→ Passage provided
※
Dench: And thinking about voting rights more generally, we hear a lot about voter fraud. In terms of the population at large, how big a problem do people think it is, and how big a problem is it actually? 

Ansolabehere: The framework is this trade-off between access to the vote, like making it easier for people to vote, and protecting against fraudulent votes. And the fraudulent votes can be of a couple different types. They can be people voting who legally should not be allowed to vote, or they could be people who are legally allowed to vote but doing something unusual, like selling their vote.

Or they could be people interfering with someone else’s right to vote and therefore creating a sort of vote fraud, such as hacking into the electoral system and destroying ballots. Internet voting is something that the Defense Department has been experimenting with for a long time, because if you’re US military personnel and you’re stationed in Iraq or somewhere, and it’s not possible for you to get a mail ballot in on time, certified and signed by the postmaster or whoever else would countersign, then you need some way of submitting a ballot.

And so the US military has been very keen to have internet voting. The problem is, internet voting is so hackable. It’s so hackable, and you can’t certify it. So it’s not like a bank transaction where you, the customer, have a receipt. We can’t give you a receipt for voting, because if we gave you a receipt for voting, you could sell your receipt, and that would be another kind of vote fraud.

So this is the problem everybody’s trying to weigh. And the really sticky part about vote fraud is that if it’s a very close election, you don’t need a lot to disrupt it, right? Imagine if in 2000 in Florida, which was separated by 500 votes, you had an appreciable amount of demonstrable vote fraud. Like, what would you do? Some states have rules.

So one of the cases I was involved with involved the Ninth Congressional District in North Carolina a few elections back, and somebody had gone through rural areas, solicited people, figured out who was going to get an absentee ballot, and then offered to help them. And if that person didn’t like the way that person was going to vote, they later destroyed the ballot and never mailed it in. And we were able to document that the amount of ballots destroyed was actually bigger than the margin by which the candidate won.

And so they actually had a new congressional election. They had a whole new election in that state. But not every state has the laws clarified about what you would do. And in something like a presidential election, that could be quite incendiary.

Dench: Fascinating. The questions are coming in fast and furious, and they’re very good ones. So we will start our weaving. One very good listener in the audience remarks that for us sitting back, when we see, it can appear that in each state the dominant party, what they’re up to is gerrymandering and disenfranchising voters of the other party.

I think I can definitely see that going on, and [the questioner] wonders about a simple algorithmic approach that can sort all this out and kind of take the heat out of it, I’m guessing.

Ansolabehere: So political scientists have developed many standards, but every one of those standards has failed to meet a very specific test in the courts. And that test is: Would the Fourteenth Amendment—would equal protection—lead you to this standard? So we come at it from the other way, which is what looks like a fair allocation, and they’re coming at it from what does equal protection mean, and would it lead to that. And there was a case out of Wisconsin in the last decade where somebody actually got a standard accepted by the federal courts, but the Supreme Court struck it down and said, “That’s not—we don’t see the connection to the Fourteenth Amendment.” So that’s still out there as a live question. And that’s the challenge.
※
→ Material provided
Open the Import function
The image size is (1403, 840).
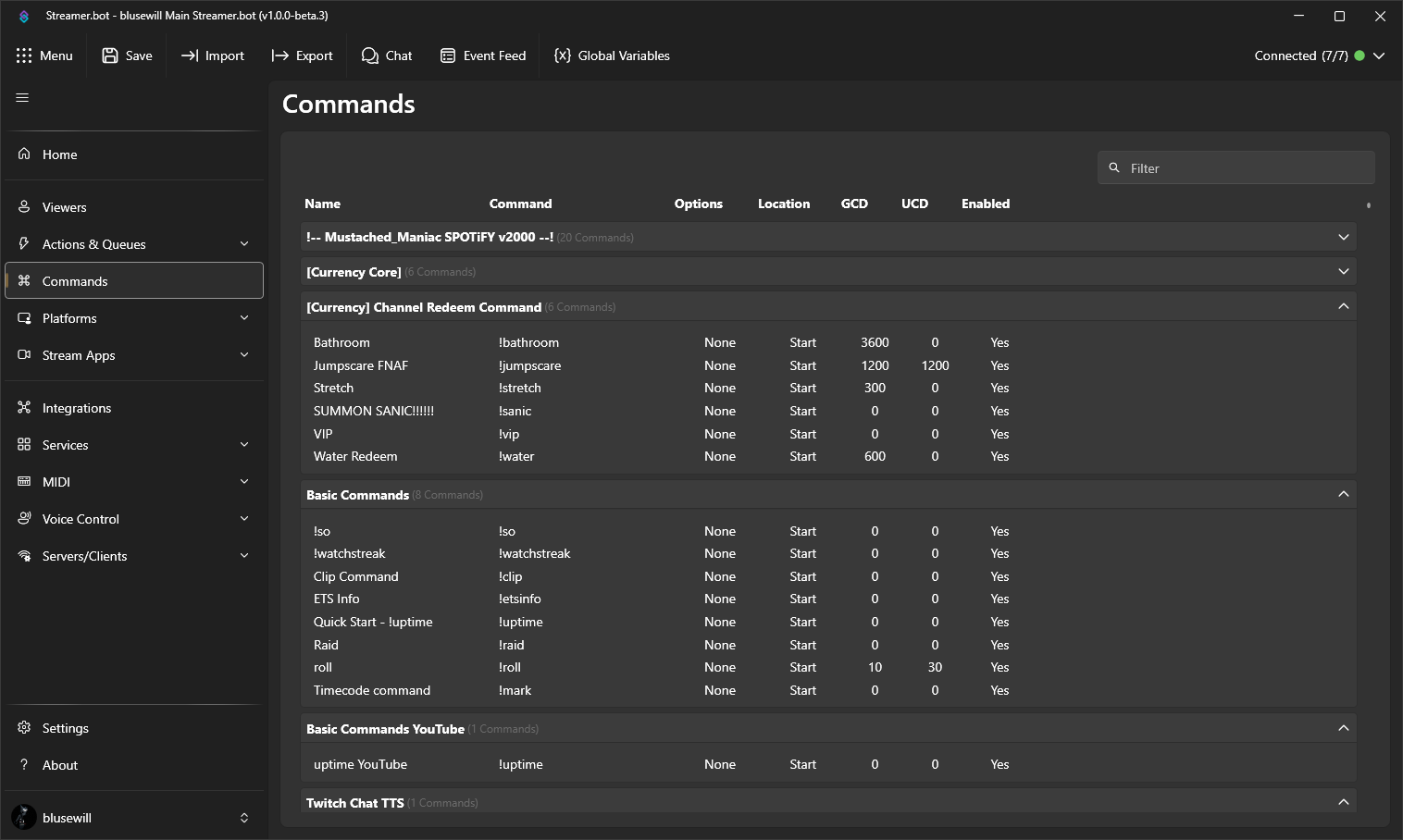(213, 56)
※
→ Instructions
**1.** From the interview on voting rights, extract the portion starting with "Dench: Fascinating. The" and going on through "it, I’m guessing.".
**2.** According to the interview on voting rights, what are all the types of fraudulent votes that Ansolabehere describes?
**3.** In the interview on voting rights, how many votes separated the 2000 election in Florida?

→ Final results
**1.**
Dench: Fascinating. The questions are coming in fast and furious, and they’re very good ones. So we will start our weaving. One very good listener in the audience remarks that for us sitting back, when we see, it can appear that in each state the dominant party, what they’re up to is gerrymandering and disenfranchising voters of the other party.

I think I can definitely see that going on, and [the questioner] wonders about a simple algorithmic approach that can sort all this out and kind of take the heat out of it, I’m guessing.

**2.**
- People voting who legally should not be allowed to vote
- People who are legally allowed to vote but do something unusual, such as selling their vote
- People interfering with someone else's right to vote, such as by hacking into the electoral system and destroying ballots

**3.** 500 votes.